[Stored data]
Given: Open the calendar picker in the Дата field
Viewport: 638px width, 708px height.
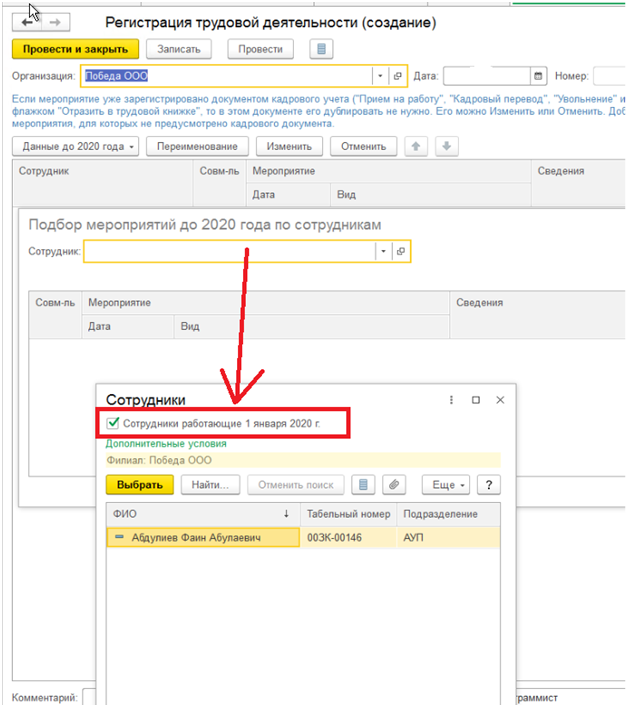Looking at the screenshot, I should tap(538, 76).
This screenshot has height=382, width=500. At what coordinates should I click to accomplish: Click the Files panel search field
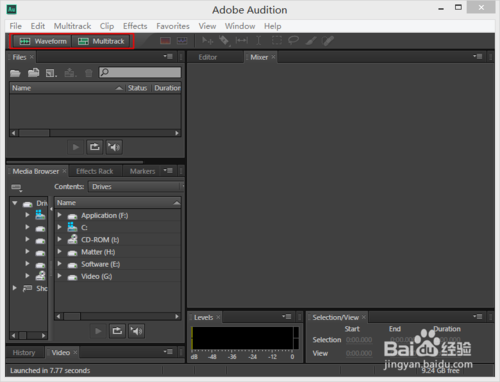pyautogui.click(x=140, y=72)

**Description of the task**.
The result should be all the records, retyped exactly, with no pictures among them.

**Your response**.
Given: Open the calendar picker in the Дата field
Viewport: 638px width, 708px height.
Looking at the screenshot, I should tap(538, 76).
This screenshot has height=382, width=500. At what coordinates should I click to accomplish: Click the Files panel search field
pyautogui.click(x=140, y=72)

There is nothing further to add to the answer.